▶ AUFGABE
Schreibe den Text über den KI-Gipfel in Bletchley im Anschluss an seinen letzten Satz weiter.

Fortschritt oder doch nur allgemeingültiges Blabla? In Bletchley unterzeichneten Länder aus aller Welt eine gemeinsame Erklärung zur KI-Sicherheit.
Fortschritt oder doch nur allgemeingültiges Blabla? In Bletchley unterzeichneten Länder aus aller Welt eine gemeinsame Erklärung zur KI-Sicherheit.
Foto: GOV.UK

Wahlmanipulationen sind ein realistisches Problem

Andere wollten sich weniger mit möglichen Weltuntergangsszenarien als mit naheliegenden, praktischen Problemen beschäftigen. So sagte Nick Clegg, Kommunikationschef von Meta Platforms und ehemals stellvertretender Premierminister von Großbritannien, es sei momentan wichtiger, sich etwa mit gefakten Audio- und Videobeiträgen zu befassen oder der konkreten Bedrohung der Manipulation von Wahlen mittels KI. Das seien die Dinge, "die direkt vor der eigenen Nase" lägen.

Die USA erklärten, dass sie unter dem Dach ihres Handelsministeriums ein KI-Sicherheitszentrum einrichten und von dort aus mit einer vergleichbaren Einrichtung der Briten eng zusammenarbeiten wollten. Ziel sei es, das Benchmarking für die Fähigkeiten von KI-Systemen voranzutreiben und dafür Standards festzulegen. Außerdem sollen dort die Reporting-Daten führender KI-Unternehmen gesammelt und gesichtet werden, um so einer neuen Executive Order der Biden-Administration nachzukommen.

Chinas Teilnahme sorgt für Erleichterung

Westliche Politiker und Führungskräfte aus der Industrie begrüßten die Teilnahme Chinas am KI-Gipfel. Nicht wenige befürchten, dass künstliche Intelligenz als Instrument im Wettrüsten der Supermächte eingesetzt werden könnte. China hatte Wu Zhaohui entsandt, den Vizeminister für Wissenschaft und Technologie. Er sagte anlässlich der Eröffnung des Gipfels, sein Land werde sich an der Einrichtung von internationalen Test- und Bewertungseinrichtungen für KI beteiligen.

▶ ANGEZEIGTE DATEN
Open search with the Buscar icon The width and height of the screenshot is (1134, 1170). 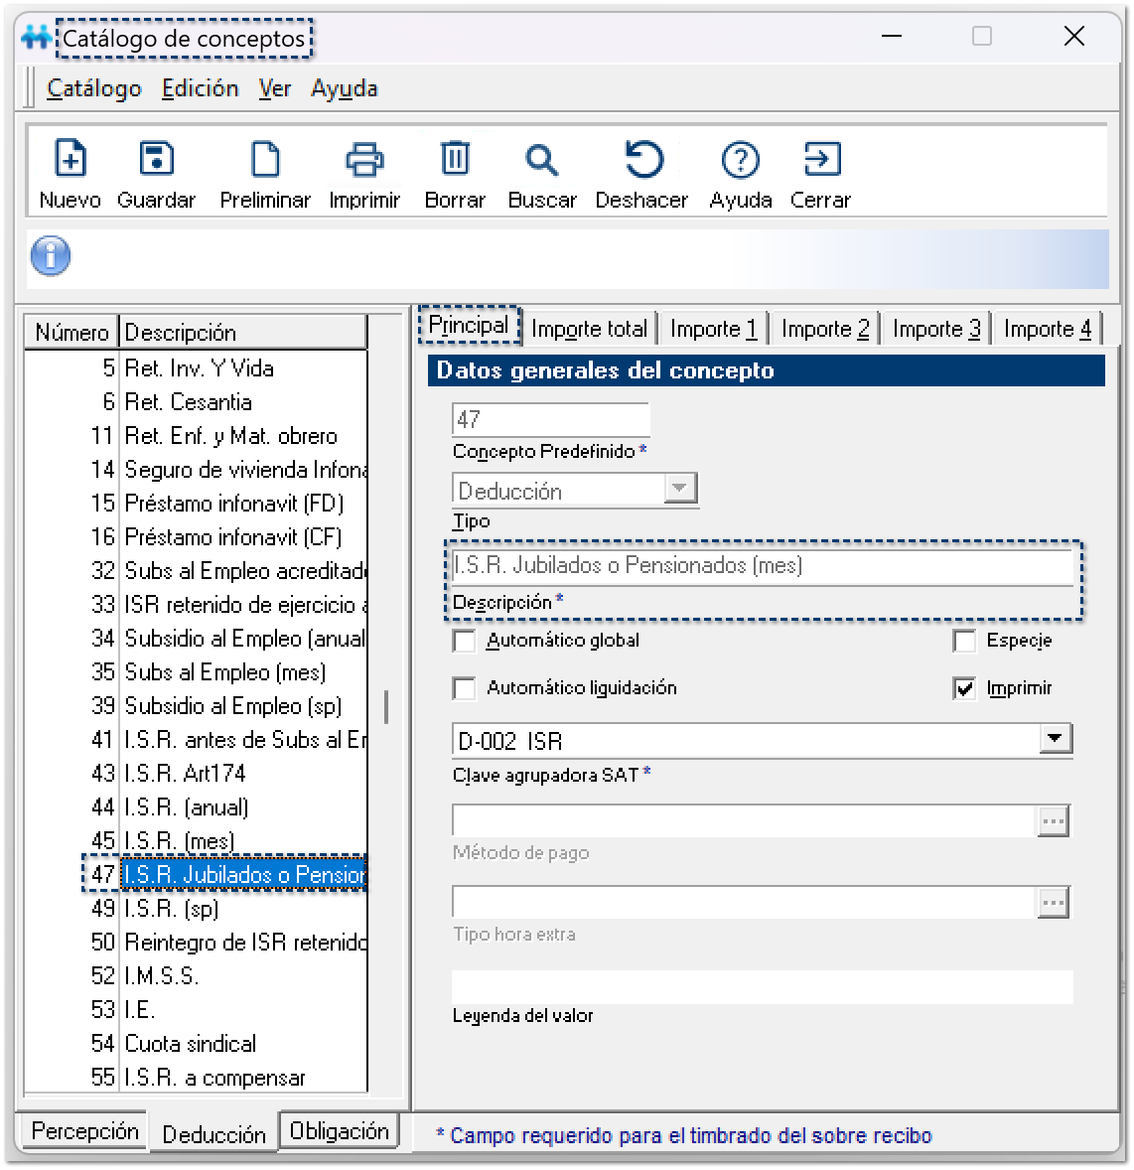click(x=542, y=161)
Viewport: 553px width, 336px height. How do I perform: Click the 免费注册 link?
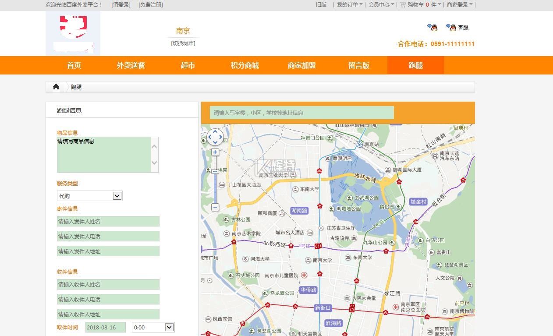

▶ ANTWORT
Kamala Harris schlug vor, dass die Experten ihre Definition von KI-Sicherheit erweitern sollten, um ein möglichst breites Spektrum an Risiken berücksichtigen zu können. Das Aufkommen von Generative AI habe schon jetzt zu Schäden für die Gesellschaften geführt - beispielsweise zur Diskriminierung von Menschen durch falsch trainierte Systeme (Stichwort: Bias) oder zur Verbreitung von Fehlinformationen. Einige dieser Herausforderungen hatte die US-Regierung bereits wenige Tage vor dem Gipfel mit ihrer KI-bezogenen Executive Order adressiert.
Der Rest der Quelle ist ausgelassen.